___ Source

# Is this crabgrass?



## cotoews (Jul 20, 2021)

Just moved into our place in Nashville, TN, so I haven't tried any pre/post emergent yet.


----------



## Spammage (Apr 30, 2017)

@cotoews you've got a mix there. The first two pics definitely appear to have a lot of crabgrass, while the primary weed in the third picture is johnsongrass. A few broadleaf weeds mixed in for good measure.

Edited to avoid confusion. 🤪


----------



## theguybrarian (Apr 11, 2020)

Spammage said:


> I would recommend a blanket spray with Celsius first.


Bio says fescue -- don't spray Celsius


----------



## Spammage (Apr 30, 2017)

theguybrarian said:


> Spammage said:
> 
> 
> > I would recommend a blanket spray with Celsius first.
> ...


Truth. I missed that because I thought I was seeing some bermuda in the pics. @cotoews ask the cool season guys for a plan. I'm guessing it will be with Tenacity/Triclopyr though to start.

You may want to hold off on the pre-emergent too, because you might have to overseed.


----------



## cotoews (Jul 20, 2021)

Spammage said:


> the primary weed in the third picture is johnsongrass.


This was exactly what I was looking for; it was pretty tough to find a section that didn't have any broadleaf :roll:

Thanks for the replies, all!


----------

______
___ Data

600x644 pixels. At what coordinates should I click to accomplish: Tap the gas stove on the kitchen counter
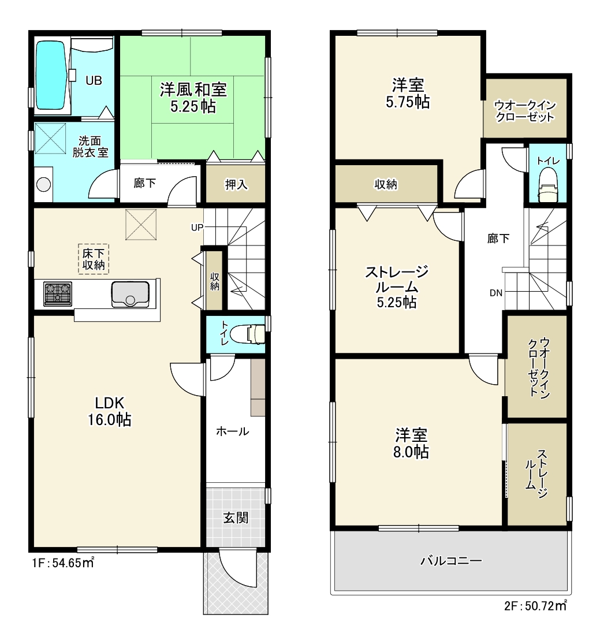point(58,293)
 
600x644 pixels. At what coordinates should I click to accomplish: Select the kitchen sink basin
point(130,294)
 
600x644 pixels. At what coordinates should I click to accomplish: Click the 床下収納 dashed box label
point(94,259)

______

## Your task
Check each statement against the crabgrass thread above and answer yes or no, quoting the words from the thread that settle it.
1. The main weed in the third picture is crabgrass.
2. The person who moved to Nashville has already used a pre-emergent.
3. One reply suggests waiting on the pre-emergent because overseeding may be needed.

## Task result
1. No: "the primary weed in the third picture is johnsongrass."
2. No: "I haven't tried any pre/post emergent yet."
3. Yes: "You may want to hold off on the pre-emergent too, because you might have to overseed."